Zentrale Elemente für den Apartheid-Vorwurf gegen Israel sind die illegale Besatzung, systematische und auch institutionelle Gewalt und Unterdrückung, Kriegsrecht für Palästinenser und Zivilrecht für Juden im Westjordanland, der Landraub durch illegale Siedlungen, die faktische Annexion von Teilen der besetzten Gebiete usw.
Für den Vorwurf ist wichtig, dass das System absichtlich betrieben wird. Das internationale Recht definiert Apartheid als unmenschliche Handlungen, "die zu dem Zweck begangen werden, die Herrschaft einer rassischen Gruppe über eine andere rassische Gruppe zu errichten und aufrechtzuerhalten und diese systematisch zu unterdrücken".
Dem AI-Bericht zufolge (auch die anderen Untersuchungen kommen zu diesem Schluss) hat Israel all das "gegen die palästinensische Bevölkerung mit der Intention, dieses System der Unterdrückung und Beherrschung aufrechtzuerhalten", unternommen. Ziel sei es, "die Ressourcen zum Nutzen seiner jüdischen Bevölkerung auf Kosten der Palästinenser zu maximieren".
In diesem Fall handelt es sich um ein System der Unterdrückung von jüdischen Israelis gegenüber Palästinensern – was die israelische Führung selbst bestätigt hat. "Israel ist kein Staat für alle seine Bürger", sagte der damalige israelische Ministerpräsident Benjamin Netanjahu im Jahr 2019. Es ist "der Nationalstaat des jüdischen Volkes und nur dieses".
Der US-Intellektuelle und Linguist Noam Chomsky, einer der meistzitierten Wissenschaftler der modernen Geschichte, hat zahlreiche Bücher in den letzten Jahrzehnten zum Nahost-Konflikt geschrieben. "Fateful Triangle" ("Schicksalhafte Dreiecksbeziehung") ist längst zu einem Standardwerk geworden für das Verständnis des Konflikts.

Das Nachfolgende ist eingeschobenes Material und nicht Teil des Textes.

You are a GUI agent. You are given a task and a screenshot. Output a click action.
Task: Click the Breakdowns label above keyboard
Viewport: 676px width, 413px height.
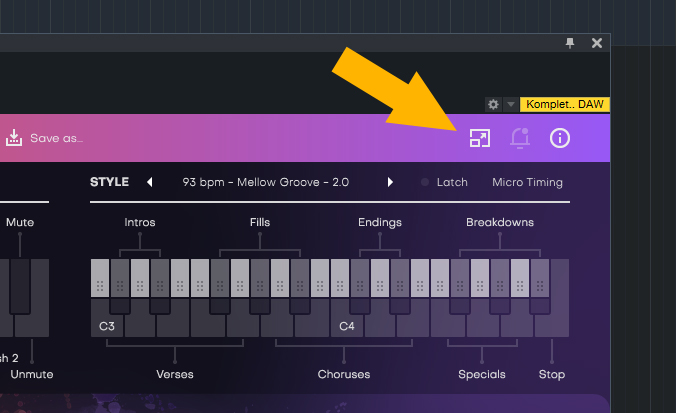(x=499, y=222)
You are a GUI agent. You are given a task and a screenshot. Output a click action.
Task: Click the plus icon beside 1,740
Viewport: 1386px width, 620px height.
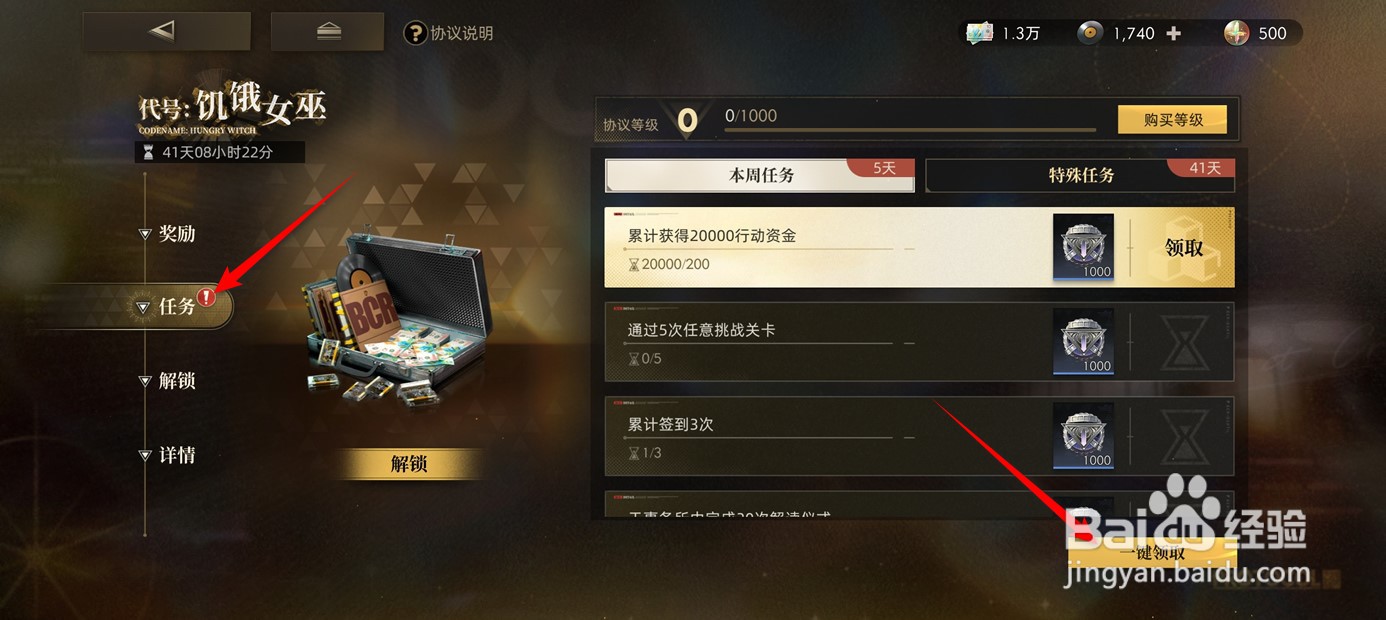pyautogui.click(x=1174, y=33)
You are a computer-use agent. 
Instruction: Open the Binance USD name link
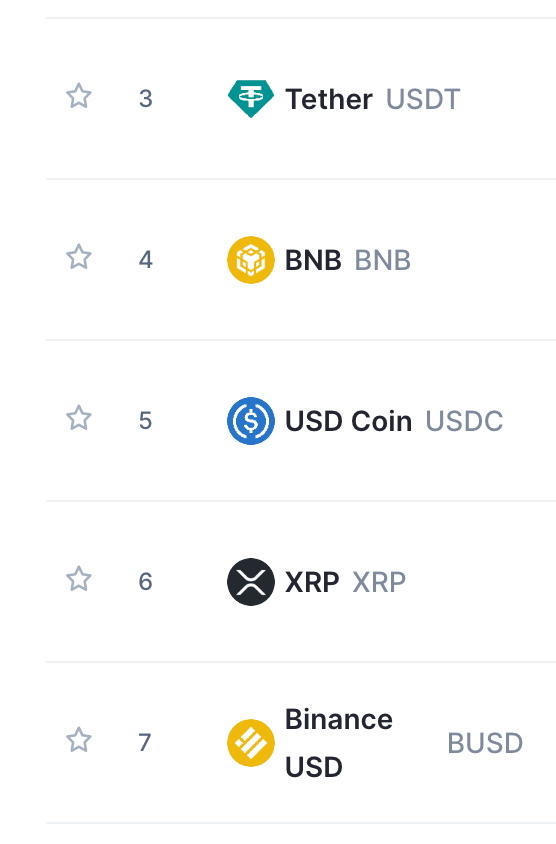(339, 743)
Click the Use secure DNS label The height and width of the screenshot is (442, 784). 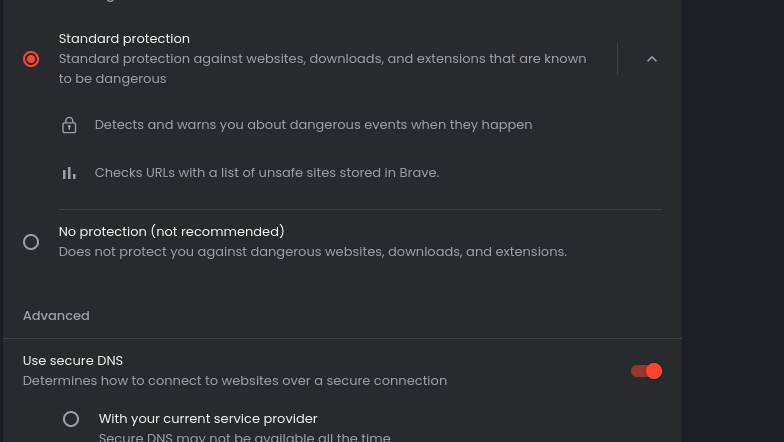coord(73,360)
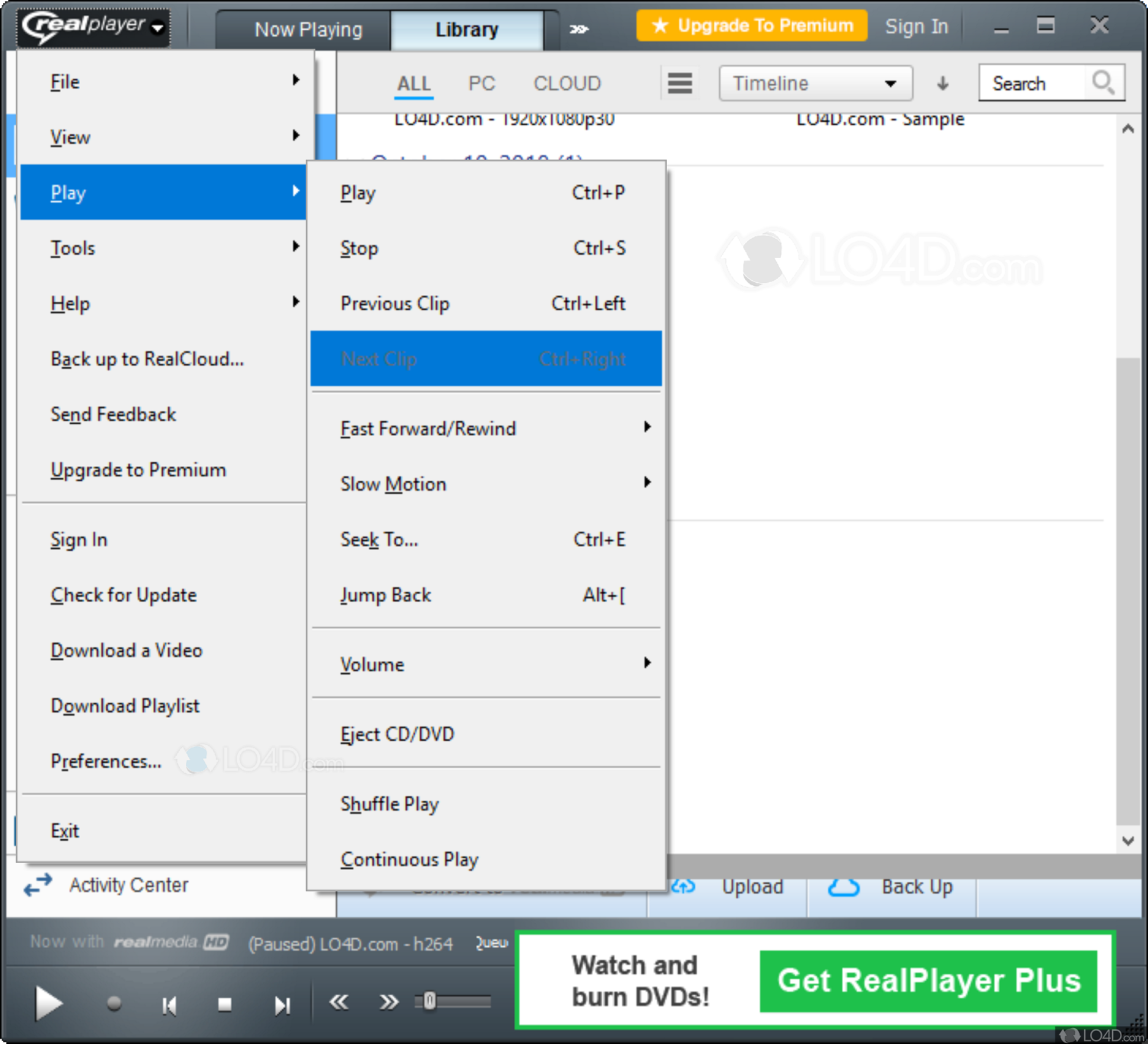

Für ihn ist das, was in den besetzten Gebieten (Westjordanland, Gaza) geschieht, mit dem Begriff Apartheid nicht angemessen beschrieben. Im Interview mit dem US-Sender Democracy Now sagte er:
Was Israel in den besetzten Gebieten tut, ist viel schlimmer als Apartheid. Es als Apartheid zu bezeichnen, ist ein Geschenk an Israel, zumindest wenn man mit "Apartheid" eine Apartheid nach südafrikanischem Vorbild meint. … Da gibt es einen entscheidenden Unterschied. Die südafrikanischen Nationalisten brauchten die schwarze Bevölkerung. … Sie machten 85 Prozent der Arbeitskräfte der Bevölkerung aus. … Die Bantustans waren schrecklich, aber Südafrika hat versucht, sie zu unterstützen. Sie haben sie nicht auf Diät gesetzt. Sie versuchten, sie stark genug zu halten, um die Arbeit zu leisten, die sie für das Land brauchten. Sie versuchten, internationale Unterstützung für die Bantustans zu bekommen. Die israelische Beziehung zu den Palästinensern in den besetzten Gebieten ist völlig anders. Sie wollen sie einfach nicht haben. Sie wollen sie loswerden oder zumindest ins Gefängnis stecken. Und so handeln sie auch. … Wenn man sich innerhalb Israels selbst umschaut, gibt es jede Menge Unterdrückung und Diskriminierung. Darüber habe ich seit Jahrzehnten ausführlich geschrieben. Aber es ist keine Apartheid. Es ist schlimm, aber es ist keine Apartheid.